- [指示と条件]:
「At what coordinates should I click to accomplish: Tick」を含む行から「The height and width of the screenshot is (654, 1222).」を含む行までを、両端の行も含めてもう一度書いてください。その際「bell」を「icon」に入れ替え、ほかはすべてそのままにしてください。

- [提供データ]:
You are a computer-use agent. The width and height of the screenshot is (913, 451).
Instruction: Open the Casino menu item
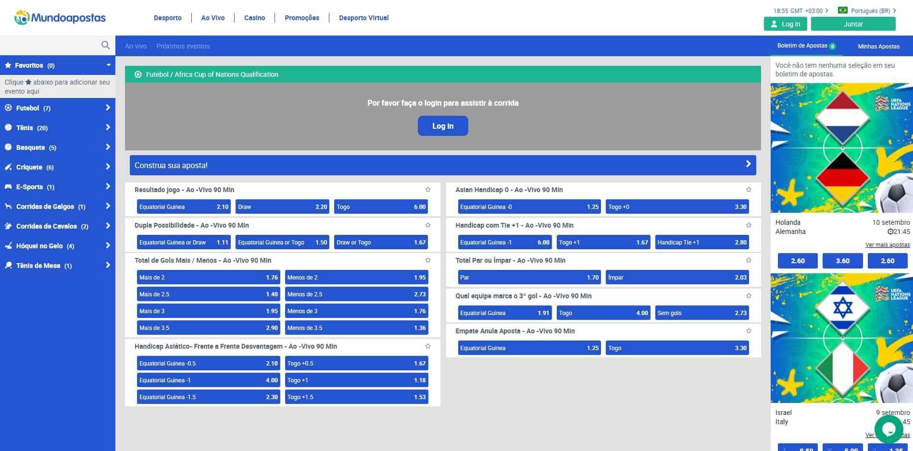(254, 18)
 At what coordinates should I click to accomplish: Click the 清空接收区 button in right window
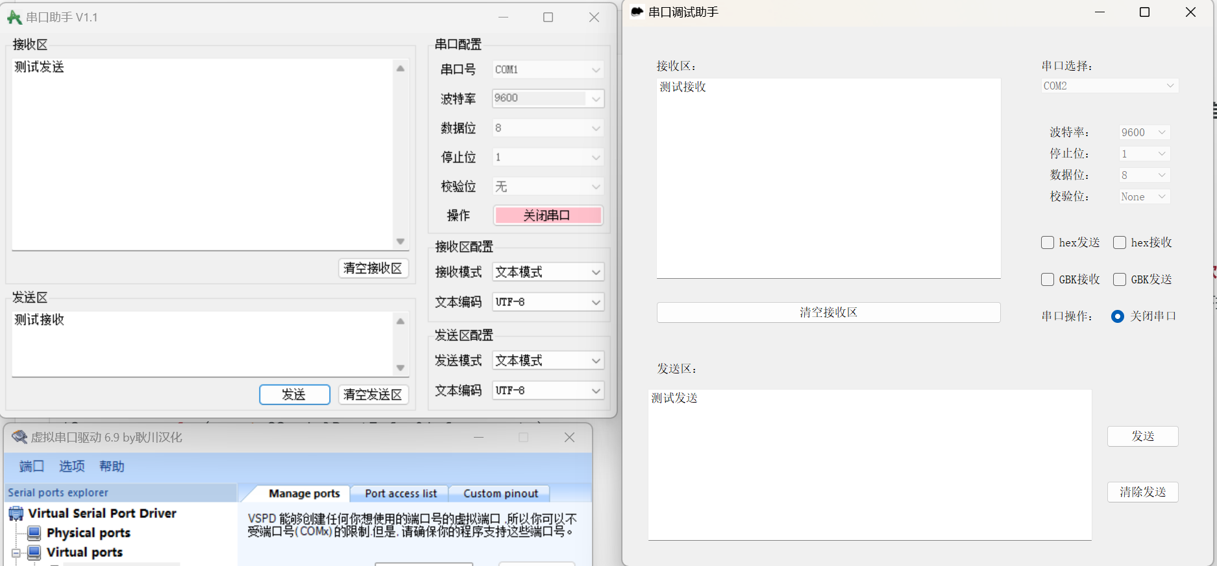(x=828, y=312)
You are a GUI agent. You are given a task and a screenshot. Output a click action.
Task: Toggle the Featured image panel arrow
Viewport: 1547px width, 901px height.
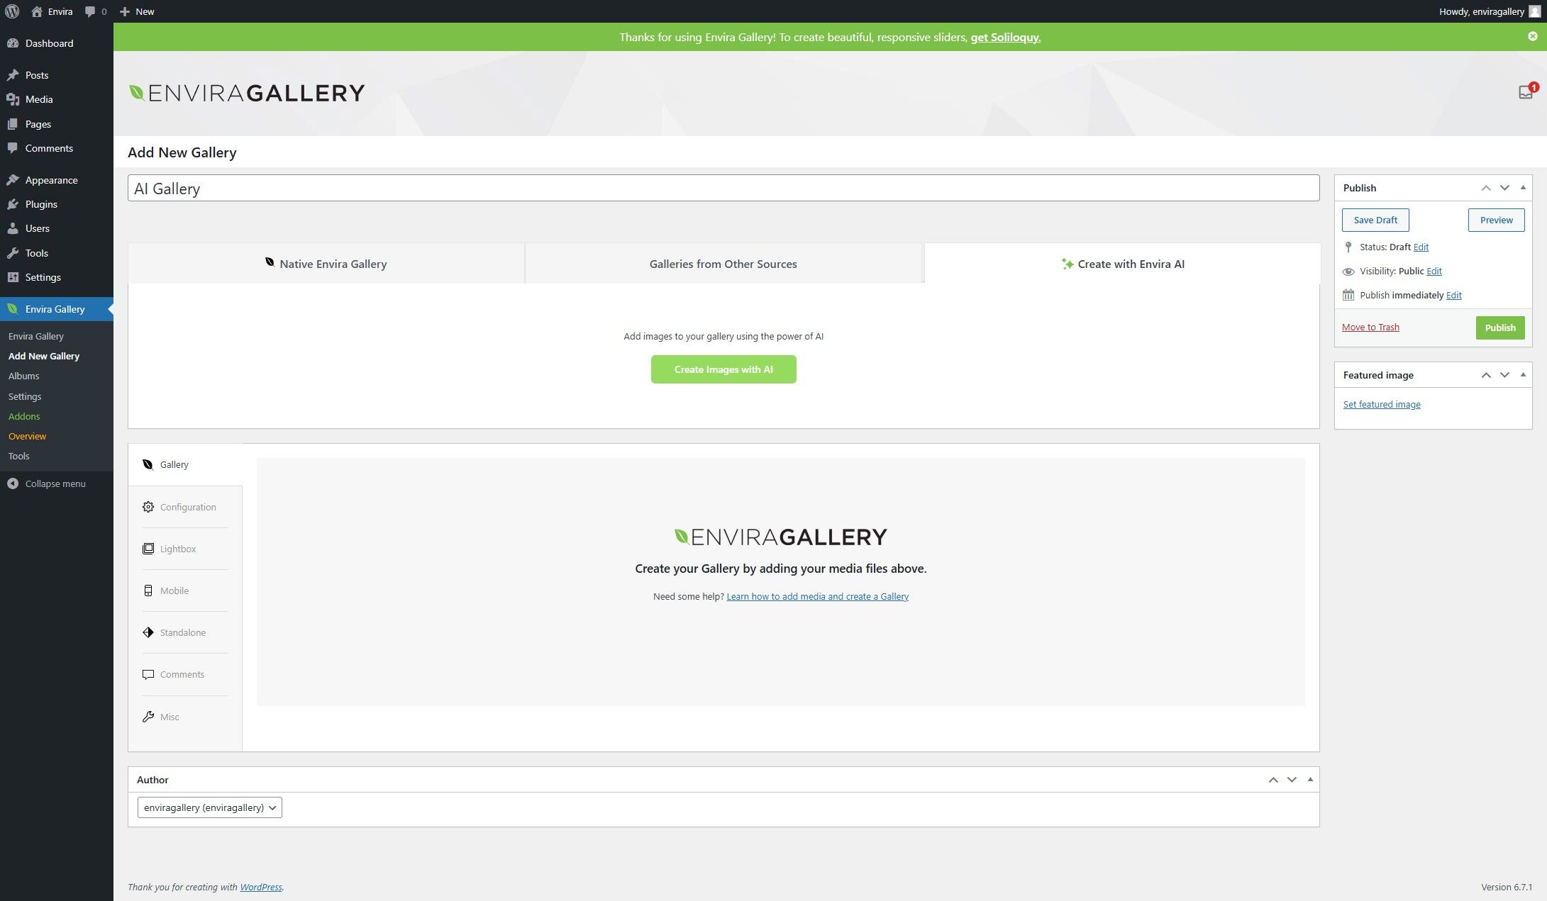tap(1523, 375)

---

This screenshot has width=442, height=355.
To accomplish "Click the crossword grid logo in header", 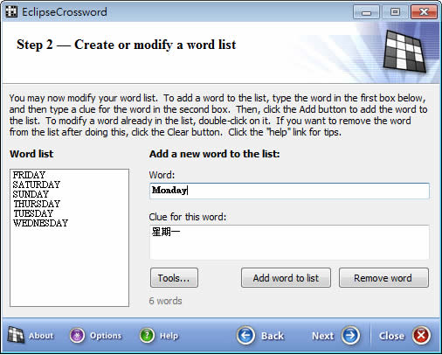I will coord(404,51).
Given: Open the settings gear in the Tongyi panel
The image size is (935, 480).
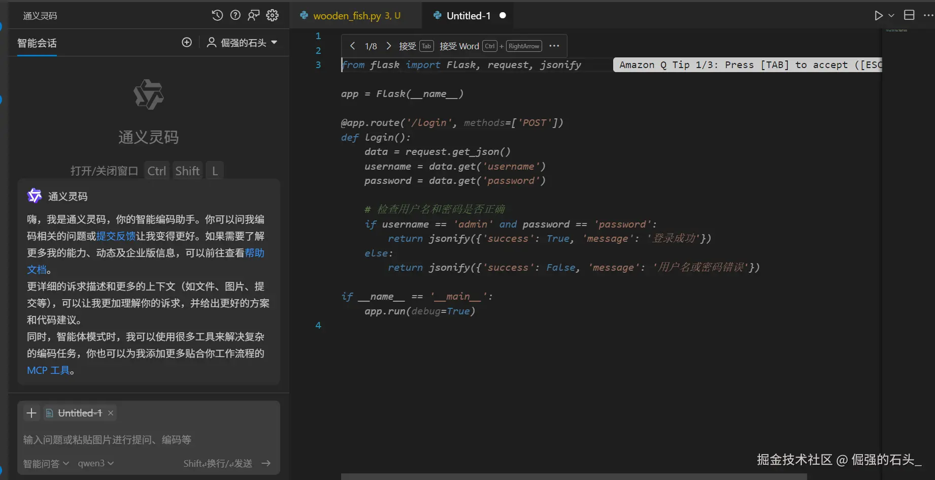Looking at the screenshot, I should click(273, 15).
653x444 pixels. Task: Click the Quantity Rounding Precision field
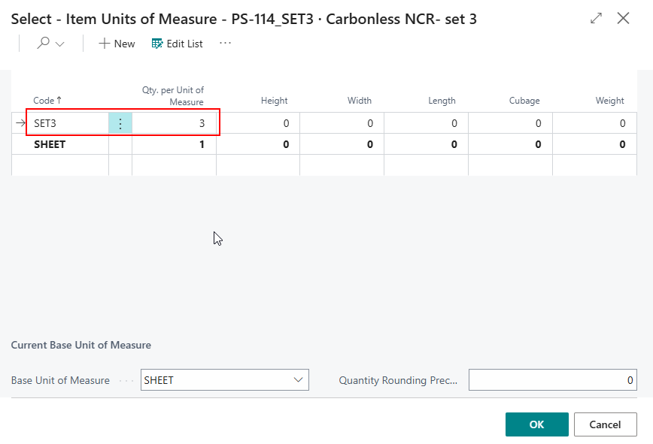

* * *

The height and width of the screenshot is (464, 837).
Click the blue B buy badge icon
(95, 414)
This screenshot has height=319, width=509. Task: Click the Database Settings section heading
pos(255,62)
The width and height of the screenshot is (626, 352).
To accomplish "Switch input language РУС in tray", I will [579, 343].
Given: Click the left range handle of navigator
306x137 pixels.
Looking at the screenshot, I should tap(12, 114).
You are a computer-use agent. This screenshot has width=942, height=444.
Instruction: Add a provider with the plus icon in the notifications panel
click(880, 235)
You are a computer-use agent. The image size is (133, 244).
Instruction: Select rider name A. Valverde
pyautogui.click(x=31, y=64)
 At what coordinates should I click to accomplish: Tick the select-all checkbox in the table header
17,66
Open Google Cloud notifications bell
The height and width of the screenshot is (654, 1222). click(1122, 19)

- [出力全文]:
 At what coordinates should I click to accomplish: Tick the select-all checkbox in the table header
17,66
Open Google Cloud notifications icon
The height and width of the screenshot is (654, 1222). click(1122, 19)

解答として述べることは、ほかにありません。